Gertrude Springer was born Gertrude Hill, the daughter of ranchers on the Kansas frontier. Her skills in observation and writing were put to use at the University of Kansas where she combined liberal arts course work with editing the University’s newspaper. After working on papers in various rural communities, she went to the Kansas City Journal and met her future husband, Louis A. Springer, a career journalist whose editorial position at the New York Sun brought her east in 1903.
During World War One, Springer supervised Red Cross services for war refugees in Italy. Returning to the U.S., she moved into New York City’s social welfare circle with employment at the Bureau of Advice and Information of the Charity Exchange, as editor of the Girl Scouts’ magazine, then as managing editor of Better Times (1921-1930), published to facilitate inter-agency information and co-operation.
In 1930, Paul Kellogg, the editor of The Survey announced to readers, “Gertrude Springer has sprung from Better Times to The Survey. With this issue of the Mid-monthly, she takes over, as associate editor, the Social Practice Department…. ” (15 October 1930, p. 106.) Springer undertook field trips and initiated contacts to determine the lay of the social welfare landscape beyond New York.

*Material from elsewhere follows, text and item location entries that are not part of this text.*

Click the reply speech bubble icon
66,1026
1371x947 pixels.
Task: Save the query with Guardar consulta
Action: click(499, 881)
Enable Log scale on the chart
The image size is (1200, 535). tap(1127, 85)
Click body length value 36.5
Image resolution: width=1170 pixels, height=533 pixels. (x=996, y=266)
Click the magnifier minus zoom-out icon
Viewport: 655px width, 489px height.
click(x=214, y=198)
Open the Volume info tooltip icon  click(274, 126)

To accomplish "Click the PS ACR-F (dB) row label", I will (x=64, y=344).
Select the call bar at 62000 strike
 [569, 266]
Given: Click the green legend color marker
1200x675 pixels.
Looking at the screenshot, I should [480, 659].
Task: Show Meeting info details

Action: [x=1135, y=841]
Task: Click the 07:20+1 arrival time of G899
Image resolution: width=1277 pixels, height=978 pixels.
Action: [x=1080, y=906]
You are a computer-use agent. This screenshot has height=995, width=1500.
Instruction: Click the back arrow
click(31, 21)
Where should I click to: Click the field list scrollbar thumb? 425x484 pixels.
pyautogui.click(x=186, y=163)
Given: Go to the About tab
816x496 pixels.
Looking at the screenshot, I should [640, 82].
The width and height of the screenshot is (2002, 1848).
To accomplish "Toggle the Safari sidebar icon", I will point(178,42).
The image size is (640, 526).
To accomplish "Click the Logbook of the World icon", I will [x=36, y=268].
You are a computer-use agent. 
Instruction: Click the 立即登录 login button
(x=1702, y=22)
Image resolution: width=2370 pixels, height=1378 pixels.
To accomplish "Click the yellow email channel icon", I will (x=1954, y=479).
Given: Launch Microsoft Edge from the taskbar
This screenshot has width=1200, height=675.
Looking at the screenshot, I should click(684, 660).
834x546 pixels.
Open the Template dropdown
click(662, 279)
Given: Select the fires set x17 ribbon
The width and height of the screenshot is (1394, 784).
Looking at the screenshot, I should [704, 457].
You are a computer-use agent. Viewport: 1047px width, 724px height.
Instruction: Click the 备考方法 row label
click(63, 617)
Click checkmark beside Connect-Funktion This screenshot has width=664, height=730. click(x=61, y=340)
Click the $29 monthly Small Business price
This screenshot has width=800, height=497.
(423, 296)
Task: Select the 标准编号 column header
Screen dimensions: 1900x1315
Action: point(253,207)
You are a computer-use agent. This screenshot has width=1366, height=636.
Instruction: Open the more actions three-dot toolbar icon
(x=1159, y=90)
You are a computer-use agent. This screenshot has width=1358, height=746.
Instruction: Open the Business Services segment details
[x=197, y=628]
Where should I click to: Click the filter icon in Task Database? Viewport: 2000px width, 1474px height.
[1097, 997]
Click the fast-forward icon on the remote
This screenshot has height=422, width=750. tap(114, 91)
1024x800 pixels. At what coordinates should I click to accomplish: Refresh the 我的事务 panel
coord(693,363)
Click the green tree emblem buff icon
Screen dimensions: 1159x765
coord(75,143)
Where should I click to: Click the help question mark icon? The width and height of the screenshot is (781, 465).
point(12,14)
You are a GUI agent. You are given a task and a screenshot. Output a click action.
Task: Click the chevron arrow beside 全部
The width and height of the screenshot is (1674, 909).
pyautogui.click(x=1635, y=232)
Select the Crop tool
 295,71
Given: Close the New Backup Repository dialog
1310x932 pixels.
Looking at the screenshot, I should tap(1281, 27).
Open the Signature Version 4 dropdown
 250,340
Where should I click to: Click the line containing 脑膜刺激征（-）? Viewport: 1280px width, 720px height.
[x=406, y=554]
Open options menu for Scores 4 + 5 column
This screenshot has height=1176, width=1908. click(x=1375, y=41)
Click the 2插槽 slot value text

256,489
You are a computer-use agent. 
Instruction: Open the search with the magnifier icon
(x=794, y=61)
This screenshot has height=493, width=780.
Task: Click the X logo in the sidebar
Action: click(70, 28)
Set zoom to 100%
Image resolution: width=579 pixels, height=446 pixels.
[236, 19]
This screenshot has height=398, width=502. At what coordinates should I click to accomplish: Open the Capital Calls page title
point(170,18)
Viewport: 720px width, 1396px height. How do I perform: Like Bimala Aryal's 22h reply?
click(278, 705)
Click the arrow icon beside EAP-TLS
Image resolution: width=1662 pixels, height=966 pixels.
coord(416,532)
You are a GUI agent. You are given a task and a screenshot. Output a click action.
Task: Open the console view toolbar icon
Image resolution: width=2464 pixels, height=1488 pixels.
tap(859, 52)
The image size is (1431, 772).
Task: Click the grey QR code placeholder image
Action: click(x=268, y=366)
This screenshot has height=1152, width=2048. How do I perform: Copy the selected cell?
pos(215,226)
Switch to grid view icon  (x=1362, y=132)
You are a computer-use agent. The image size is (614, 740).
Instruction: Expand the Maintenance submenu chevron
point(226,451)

In pithy writing about social issues, policy, and services across the country, she never neglected to explain how things came down to affecting individuals. “Amelia Bailey,” — “Miss Bailey” to most people — was a 1930s-style virtual-reality public relief supervisor. “Miss Baily Says…” columns dealt with issues such as: “When Your Client Has a Car,” “Are Relief Workers Policemen?,” “How We Behave in Other People’s Houses.” She gave common-sense advice to questions such as what to do when the relief worker observes situations such as bootlegging, clients with a bank account, a family on relief seen attending a movie, the daughter of a family on relief sporting a new permanent wave. Her celebrated contribution to social welfare journalism, made this consistent concern explicit.
Source: University of Minnesota, Twin Cities, Social Welfare History Archives. Minneapolis, MN. Materials drawn from information originally compiled by Beverly A. Stadum for “Gertrude Hill Springer,” in Biographical Dictionary of Social Welfare in America, edited by Walter I. Trattner, Westport, CT: Greenwood Press, 1986: pp. 683-686.